Une resymbolisation à la jonction des composants d’un produit suppose la perte de sens des luttes nationales ayant pour horizon la protection de l’État. La souveraineté de ces luttes est une souveraineté de ligne de production, regroupant toutes ensemble, dans un même processus, des singularités éparses assemblées et coordonnées. Comme pour l’agencement de machines d’édition, diffusion et distribution autonomes, l’enjeu est ici dans la réappropriation des lignes et dans l’association des publics. Une ligne de production est d’emblée très hétérogène et multilinguistique.
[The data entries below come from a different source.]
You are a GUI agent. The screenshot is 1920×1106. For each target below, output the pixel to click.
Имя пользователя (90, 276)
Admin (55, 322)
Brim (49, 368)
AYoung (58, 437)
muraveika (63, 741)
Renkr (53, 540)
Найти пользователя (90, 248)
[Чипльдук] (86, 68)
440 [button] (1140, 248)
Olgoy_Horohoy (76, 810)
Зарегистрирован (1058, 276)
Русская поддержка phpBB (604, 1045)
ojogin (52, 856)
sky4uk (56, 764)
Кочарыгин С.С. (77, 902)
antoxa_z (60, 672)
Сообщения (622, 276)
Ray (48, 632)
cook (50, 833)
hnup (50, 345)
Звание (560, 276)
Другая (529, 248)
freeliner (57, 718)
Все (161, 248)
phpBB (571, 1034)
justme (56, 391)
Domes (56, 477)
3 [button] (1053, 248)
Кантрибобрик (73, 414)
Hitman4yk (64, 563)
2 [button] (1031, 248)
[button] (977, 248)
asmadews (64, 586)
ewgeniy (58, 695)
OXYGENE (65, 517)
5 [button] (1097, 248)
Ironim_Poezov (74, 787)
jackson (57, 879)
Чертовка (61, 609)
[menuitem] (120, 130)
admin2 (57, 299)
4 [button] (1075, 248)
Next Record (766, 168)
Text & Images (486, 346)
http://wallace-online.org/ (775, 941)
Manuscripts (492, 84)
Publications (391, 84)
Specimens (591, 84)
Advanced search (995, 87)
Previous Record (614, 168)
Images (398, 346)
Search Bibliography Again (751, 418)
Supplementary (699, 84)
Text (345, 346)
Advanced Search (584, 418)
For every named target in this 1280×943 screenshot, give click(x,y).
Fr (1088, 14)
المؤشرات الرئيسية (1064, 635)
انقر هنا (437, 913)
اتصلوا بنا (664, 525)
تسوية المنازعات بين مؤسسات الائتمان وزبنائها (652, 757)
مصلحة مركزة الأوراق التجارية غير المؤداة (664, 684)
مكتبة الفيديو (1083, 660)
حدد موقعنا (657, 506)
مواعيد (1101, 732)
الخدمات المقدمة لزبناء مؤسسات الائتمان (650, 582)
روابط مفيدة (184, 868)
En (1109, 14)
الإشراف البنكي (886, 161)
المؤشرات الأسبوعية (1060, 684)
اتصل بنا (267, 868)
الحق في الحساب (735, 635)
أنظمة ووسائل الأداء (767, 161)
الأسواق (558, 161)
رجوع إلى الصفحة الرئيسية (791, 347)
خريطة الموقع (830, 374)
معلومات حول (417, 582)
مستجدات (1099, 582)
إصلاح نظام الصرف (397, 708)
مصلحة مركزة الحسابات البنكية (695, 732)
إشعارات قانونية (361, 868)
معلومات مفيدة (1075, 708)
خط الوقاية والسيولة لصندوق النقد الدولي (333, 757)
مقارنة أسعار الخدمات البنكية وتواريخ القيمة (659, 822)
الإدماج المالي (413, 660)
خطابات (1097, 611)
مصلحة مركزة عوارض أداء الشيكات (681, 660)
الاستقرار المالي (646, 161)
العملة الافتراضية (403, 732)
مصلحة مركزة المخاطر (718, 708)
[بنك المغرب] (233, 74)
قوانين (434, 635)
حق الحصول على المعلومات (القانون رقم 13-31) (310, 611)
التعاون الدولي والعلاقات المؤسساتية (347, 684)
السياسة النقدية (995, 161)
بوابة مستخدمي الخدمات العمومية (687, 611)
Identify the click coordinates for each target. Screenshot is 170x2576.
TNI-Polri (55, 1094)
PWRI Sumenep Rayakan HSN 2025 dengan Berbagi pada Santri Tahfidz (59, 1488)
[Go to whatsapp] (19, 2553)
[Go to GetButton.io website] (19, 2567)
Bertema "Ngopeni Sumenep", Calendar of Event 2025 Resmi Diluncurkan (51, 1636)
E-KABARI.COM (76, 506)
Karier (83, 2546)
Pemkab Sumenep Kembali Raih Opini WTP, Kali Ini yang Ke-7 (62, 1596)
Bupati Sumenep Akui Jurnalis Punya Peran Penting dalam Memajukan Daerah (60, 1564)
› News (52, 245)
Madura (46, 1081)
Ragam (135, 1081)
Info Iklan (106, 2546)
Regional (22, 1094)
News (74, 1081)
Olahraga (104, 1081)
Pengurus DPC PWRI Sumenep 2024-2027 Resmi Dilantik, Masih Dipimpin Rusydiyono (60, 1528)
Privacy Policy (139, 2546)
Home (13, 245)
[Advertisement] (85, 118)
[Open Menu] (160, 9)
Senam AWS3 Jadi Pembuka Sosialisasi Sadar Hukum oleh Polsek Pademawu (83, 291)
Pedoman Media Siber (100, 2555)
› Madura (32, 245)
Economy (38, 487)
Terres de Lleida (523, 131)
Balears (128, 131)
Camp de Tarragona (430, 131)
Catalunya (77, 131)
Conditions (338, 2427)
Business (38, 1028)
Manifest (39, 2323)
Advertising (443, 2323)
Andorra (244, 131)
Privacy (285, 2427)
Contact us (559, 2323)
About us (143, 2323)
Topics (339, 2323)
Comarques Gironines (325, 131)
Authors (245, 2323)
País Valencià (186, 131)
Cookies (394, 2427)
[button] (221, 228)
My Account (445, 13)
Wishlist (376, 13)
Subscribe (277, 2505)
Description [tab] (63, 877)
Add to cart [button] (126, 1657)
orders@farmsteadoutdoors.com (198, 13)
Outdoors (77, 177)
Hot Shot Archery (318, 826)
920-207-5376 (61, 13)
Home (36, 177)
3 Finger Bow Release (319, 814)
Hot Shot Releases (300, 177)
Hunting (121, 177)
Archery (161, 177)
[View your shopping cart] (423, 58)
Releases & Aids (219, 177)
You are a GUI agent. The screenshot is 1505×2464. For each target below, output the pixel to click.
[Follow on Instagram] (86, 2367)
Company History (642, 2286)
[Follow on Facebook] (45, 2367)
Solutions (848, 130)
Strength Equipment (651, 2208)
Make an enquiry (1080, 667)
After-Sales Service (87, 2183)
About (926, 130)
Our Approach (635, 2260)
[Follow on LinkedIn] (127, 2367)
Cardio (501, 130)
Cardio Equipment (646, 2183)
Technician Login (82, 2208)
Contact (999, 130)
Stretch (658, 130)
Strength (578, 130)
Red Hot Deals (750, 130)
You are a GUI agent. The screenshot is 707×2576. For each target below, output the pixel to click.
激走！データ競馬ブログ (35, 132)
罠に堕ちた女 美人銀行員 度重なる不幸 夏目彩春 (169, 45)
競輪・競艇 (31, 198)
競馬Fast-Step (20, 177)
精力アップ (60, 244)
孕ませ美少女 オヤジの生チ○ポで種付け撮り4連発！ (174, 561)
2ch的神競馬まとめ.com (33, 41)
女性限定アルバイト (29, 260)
Elle n’a pas de frontière, bien qu’elle ait des limites relatives. Elle constitue une république d’individus, autrement dit une république non territoriale, qui se construit aujourd’hui face à la perspective – se confirmant de jour en jour, au fur et à mesure de la mise en application de l’AGCS (Accord Général sur le Commerce et les Services de l’OMC) – d’une privatisation de ce qui relève pour quelque temps encore du monopole de l’État (la justice, l’école, le territoire, la police, l’armée). La carte peut servir ici à décrire en creux ces « républiques » potentielles de production mondialisée.
Au XIXe siècle on imagina la pieuvre (pour figurer le pouvoir des firmes transnationales), le vampire, le porc/le gros (le gros porc capitaliste), la pyramide, l’homme à chapeau (dans sa différence avec l’homme à casquette). Dans les années 60, Fahlström imagina des monades obsessionnelles (bite-à-jambes ou argent-à-jambes qui galopent en permanence dans l’obligation d’être toujours en mouvement), des mains (mains sans corps du pouvoir qui se serrent les unes les autres, qui déplacent des signes ou des biens, qui s’accrochent, qui tapent ou qui attrapent), un système hydraulique des sécrétions capitalistes (flux d’argent, flux d’information, flux de matières premières). L’autorité politique s’est longtemps construite sur des symboles permettant de ressouder les communautés politiques : il y a eu les drapeaux, les poings levés, les chants. Ces symboles symétriques aux symboles dominants (le drapeau national, la main qui jure, l’hymne patriotique) ont été éventrés par l’histoire et appartiennent au passé.
En envisageant une ligne de production comme république, chaque objet devient drapeau, agencement social et politique mondial, autrement dit symbole. Mais ce symbole a besoin d’être resymbolisé, son sens doit être extrait, les rapports de production doivent y être visibles. C’est alors que le moindre catalogue de supermarché apparaîtra pour ce qu’il est : un atlas social mondial, un atlas de luttes et d’exodes possibles, une machine de recomposition politique planétaire.